What you will do: When the line containing "Сталь К340 (72, 1645)" appears in the data below, begin copying there and stop only after the line containing "Сталь S290 (71, 1622)".

Data:

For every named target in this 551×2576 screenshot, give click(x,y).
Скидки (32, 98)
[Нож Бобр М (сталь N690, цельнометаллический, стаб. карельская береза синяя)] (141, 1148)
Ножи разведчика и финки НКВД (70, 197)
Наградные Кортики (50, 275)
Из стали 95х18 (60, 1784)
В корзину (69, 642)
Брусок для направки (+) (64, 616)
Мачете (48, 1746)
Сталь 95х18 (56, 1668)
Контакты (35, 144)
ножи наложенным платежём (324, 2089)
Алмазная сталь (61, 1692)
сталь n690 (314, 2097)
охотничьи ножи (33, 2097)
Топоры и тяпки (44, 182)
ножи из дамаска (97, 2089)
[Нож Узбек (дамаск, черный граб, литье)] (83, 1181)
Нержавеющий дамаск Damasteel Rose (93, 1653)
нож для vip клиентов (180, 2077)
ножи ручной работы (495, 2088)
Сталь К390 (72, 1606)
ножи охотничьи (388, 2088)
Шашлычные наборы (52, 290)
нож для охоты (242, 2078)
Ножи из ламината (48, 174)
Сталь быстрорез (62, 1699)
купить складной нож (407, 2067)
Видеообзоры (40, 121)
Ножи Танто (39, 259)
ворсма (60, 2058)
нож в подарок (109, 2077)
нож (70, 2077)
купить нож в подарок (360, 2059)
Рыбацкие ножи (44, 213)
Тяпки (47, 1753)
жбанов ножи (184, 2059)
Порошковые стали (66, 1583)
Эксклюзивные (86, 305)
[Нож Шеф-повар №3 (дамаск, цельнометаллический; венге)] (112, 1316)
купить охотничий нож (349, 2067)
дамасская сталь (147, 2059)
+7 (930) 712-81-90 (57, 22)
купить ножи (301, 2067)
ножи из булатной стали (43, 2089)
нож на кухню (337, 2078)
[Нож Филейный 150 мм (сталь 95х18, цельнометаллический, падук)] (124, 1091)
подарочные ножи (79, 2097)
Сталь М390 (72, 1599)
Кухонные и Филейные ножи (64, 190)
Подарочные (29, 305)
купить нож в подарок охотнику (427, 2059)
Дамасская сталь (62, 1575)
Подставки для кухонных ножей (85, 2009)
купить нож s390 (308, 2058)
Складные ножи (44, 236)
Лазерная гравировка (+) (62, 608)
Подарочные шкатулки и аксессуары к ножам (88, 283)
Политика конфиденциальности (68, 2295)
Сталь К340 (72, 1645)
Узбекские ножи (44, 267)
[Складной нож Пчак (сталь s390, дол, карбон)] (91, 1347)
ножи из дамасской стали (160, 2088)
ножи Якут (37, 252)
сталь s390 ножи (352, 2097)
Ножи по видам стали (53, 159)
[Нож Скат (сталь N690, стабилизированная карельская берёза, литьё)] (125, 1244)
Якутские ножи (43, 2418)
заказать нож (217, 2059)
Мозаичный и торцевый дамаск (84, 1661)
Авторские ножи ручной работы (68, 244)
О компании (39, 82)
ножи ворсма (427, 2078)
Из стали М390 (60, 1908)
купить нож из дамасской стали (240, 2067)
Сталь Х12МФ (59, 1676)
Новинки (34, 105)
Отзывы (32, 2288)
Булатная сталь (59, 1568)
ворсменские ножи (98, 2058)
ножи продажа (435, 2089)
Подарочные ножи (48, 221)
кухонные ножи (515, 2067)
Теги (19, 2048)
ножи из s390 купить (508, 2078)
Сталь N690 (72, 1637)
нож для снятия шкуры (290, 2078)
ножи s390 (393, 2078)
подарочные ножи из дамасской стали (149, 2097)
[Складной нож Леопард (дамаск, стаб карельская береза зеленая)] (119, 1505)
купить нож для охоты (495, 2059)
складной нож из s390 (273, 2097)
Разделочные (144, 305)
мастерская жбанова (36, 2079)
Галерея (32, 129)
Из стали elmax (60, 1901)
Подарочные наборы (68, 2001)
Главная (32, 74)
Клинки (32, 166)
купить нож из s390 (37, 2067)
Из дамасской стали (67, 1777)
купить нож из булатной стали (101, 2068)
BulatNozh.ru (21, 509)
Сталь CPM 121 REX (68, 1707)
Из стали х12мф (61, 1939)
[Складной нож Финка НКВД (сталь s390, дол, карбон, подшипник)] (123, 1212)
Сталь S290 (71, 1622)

...

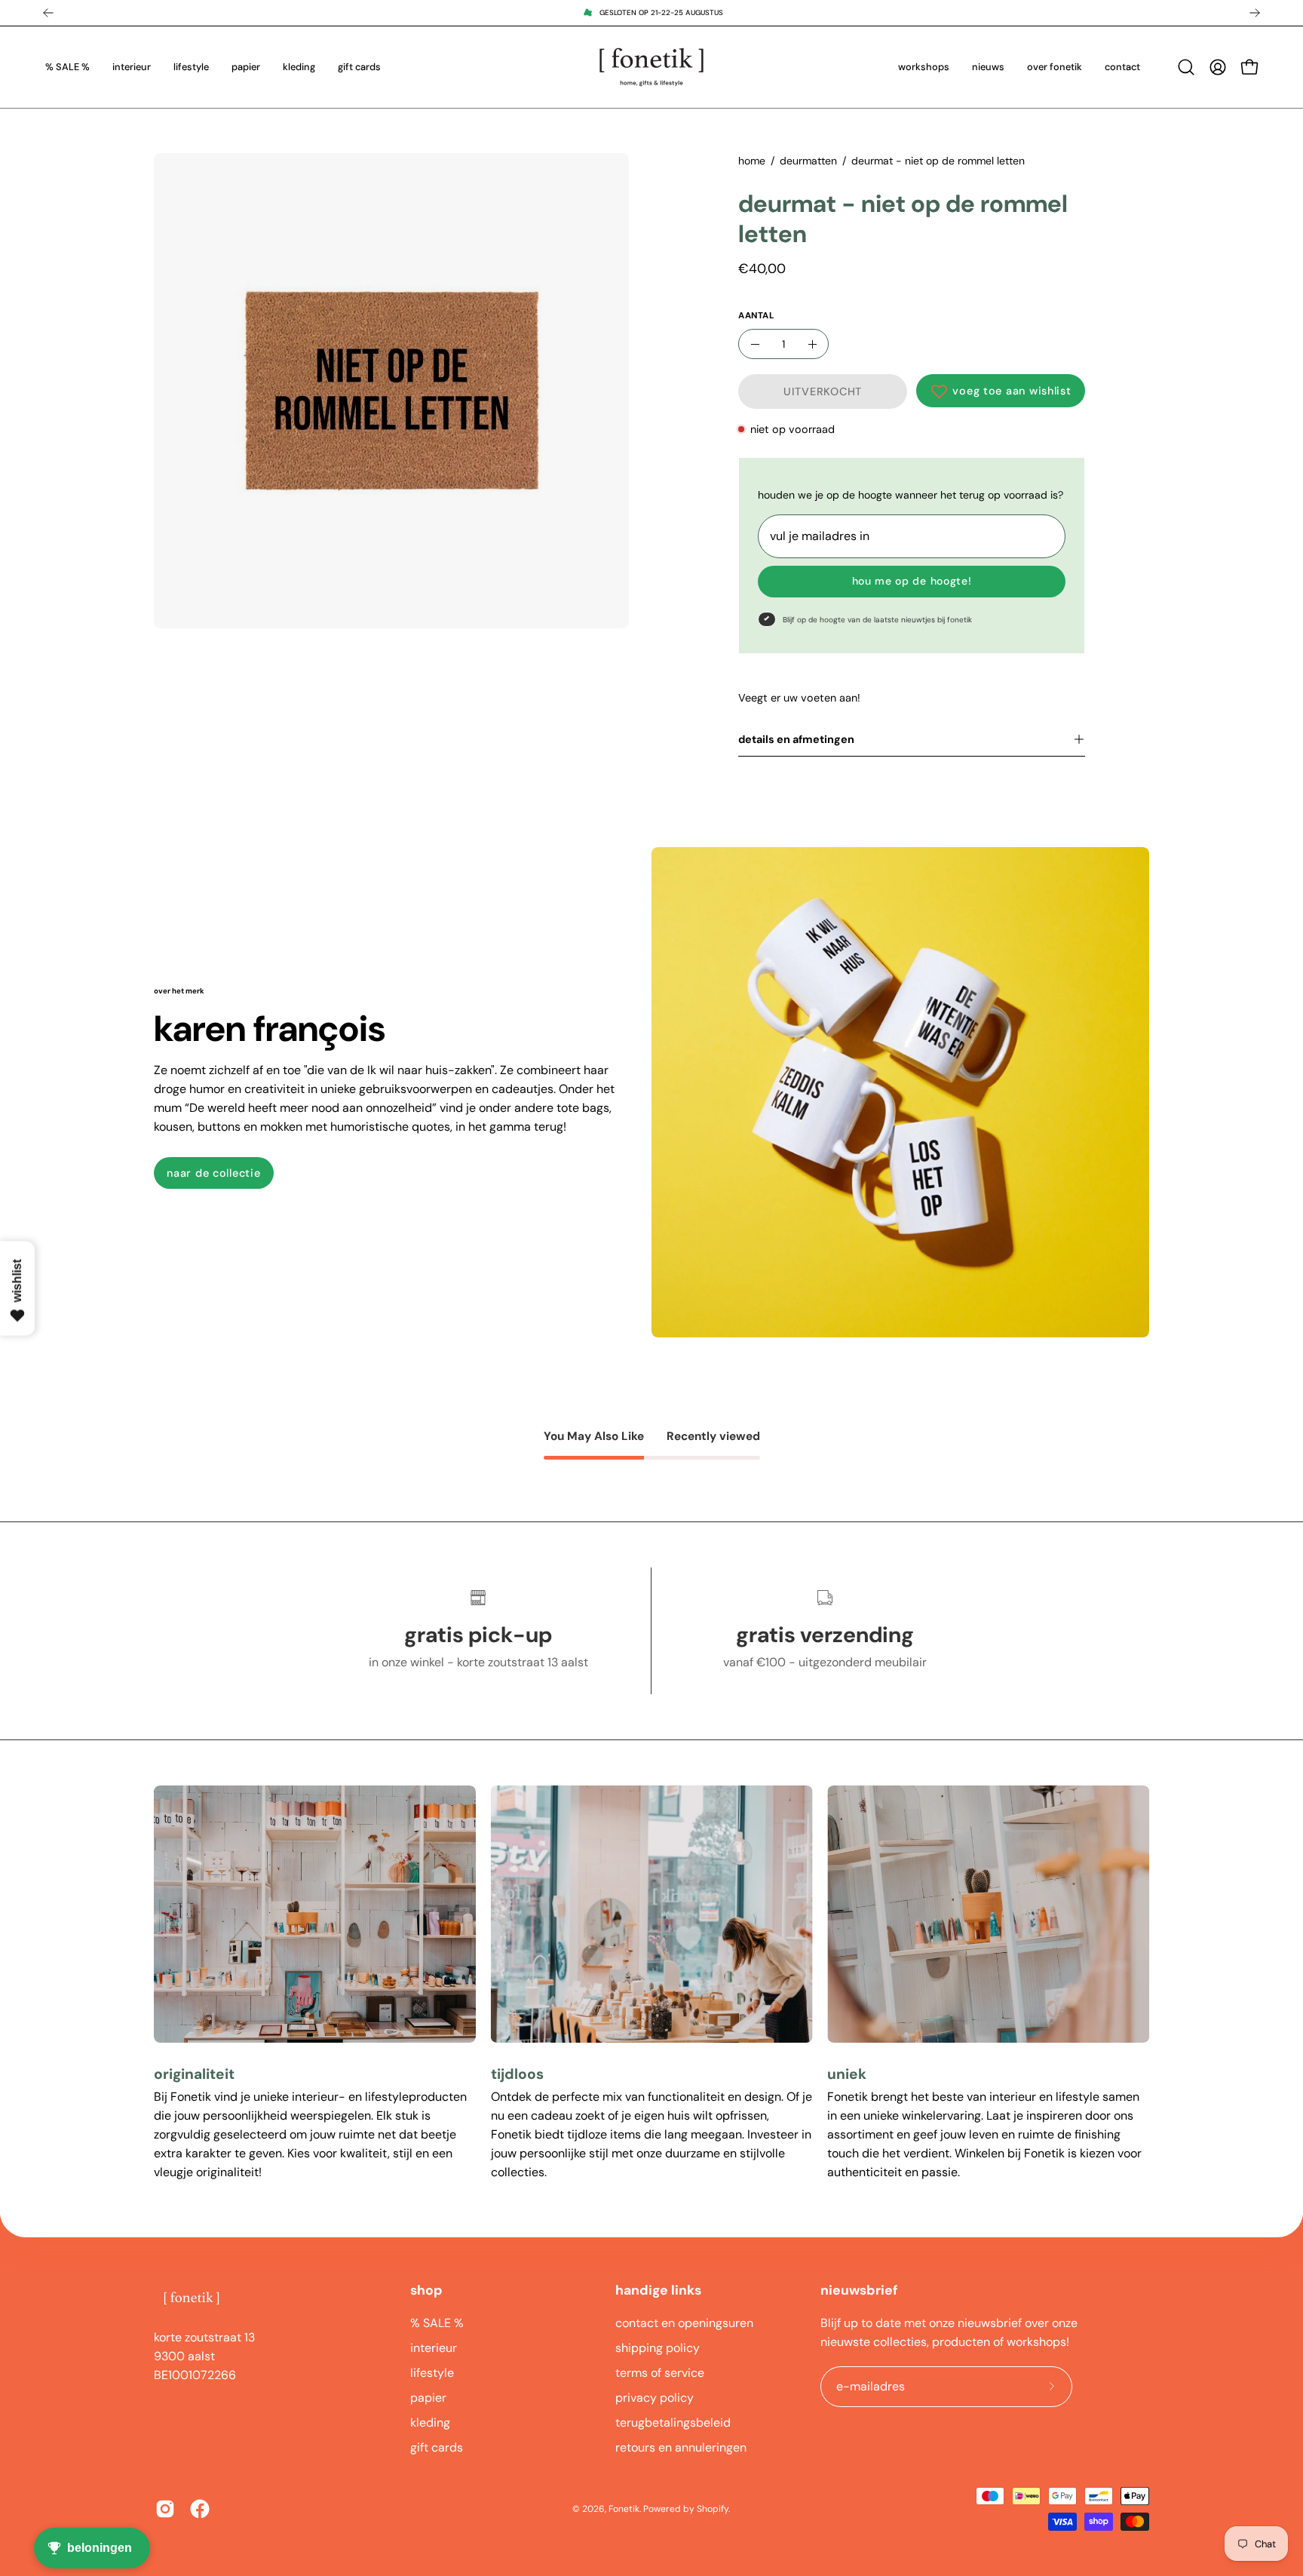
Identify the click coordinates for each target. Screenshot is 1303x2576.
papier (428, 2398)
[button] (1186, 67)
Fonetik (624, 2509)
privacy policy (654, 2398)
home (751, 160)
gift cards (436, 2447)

...

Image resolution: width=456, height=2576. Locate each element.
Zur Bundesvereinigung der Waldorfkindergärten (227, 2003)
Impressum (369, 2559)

Written response:
Сталь К340 (72, 1645)
Узбекские ножи (44, 267)
[Складной нож Пчак (сталь s390, дол, карбон)] (91, 1347)
ножи из дамасской стали (160, 2088)
ножи Якут (37, 252)
сталь s390 ножи (352, 2097)
Ножи по видам стали (53, 159)
[Нож Скат (сталь N690, стабилизированная карельская берёза, литьё)] (125, 1244)
Якутские ножи (43, 2418)
заказать нож (217, 2059)
Мозаичный и торцевый дамаск (84, 1661)
Авторские ножи ручной работы (68, 244)
О компании (39, 82)
ножи ворсма (427, 2078)
Из стали М390 (60, 1908)
купить нож из дамасской стали (240, 2067)
Сталь Х12МФ (59, 1676)
Новинки (34, 105)
Отзывы (32, 2288)
Булатная сталь (59, 1568)
ворсменские ножи (98, 2058)
ножи продажа (435, 2089)
Подарочные ножи (48, 221)
кухонные ножи (515, 2067)
Теги (19, 2048)
ножи из s390 купить (508, 2078)
Сталь N690 (72, 1637)
нож для снятия шкуры (290, 2078)
ножи s390 (393, 2078)
подарочные ножи из дамасской стали (149, 2097)
[Складной нож Леопард (дамаск, стаб карельская береза зеленая)] (119, 1505)
купить нож для охоты (495, 2059)
складной нож из s390 (273, 2097)
Разделочные (144, 305)
мастерская жбанова (36, 2079)
Галерея (32, 129)
Из стали elmax (60, 1901)
Подарочные наборы (68, 2001)
Главная (32, 74)
Клинки (32, 166)
купить нож из s390 (37, 2067)
Из дамасской стали (67, 1777)
купить нож из булатной стали (101, 2068)
BulatNozh.ru (21, 509)
Сталь CPM 121 REX (68, 1707)
Из стали х12мф (61, 1939)
[Складной нож Финка НКВД (сталь s390, дол, карбон, подшипник)] (123, 1212)
Сталь S290 (71, 1622)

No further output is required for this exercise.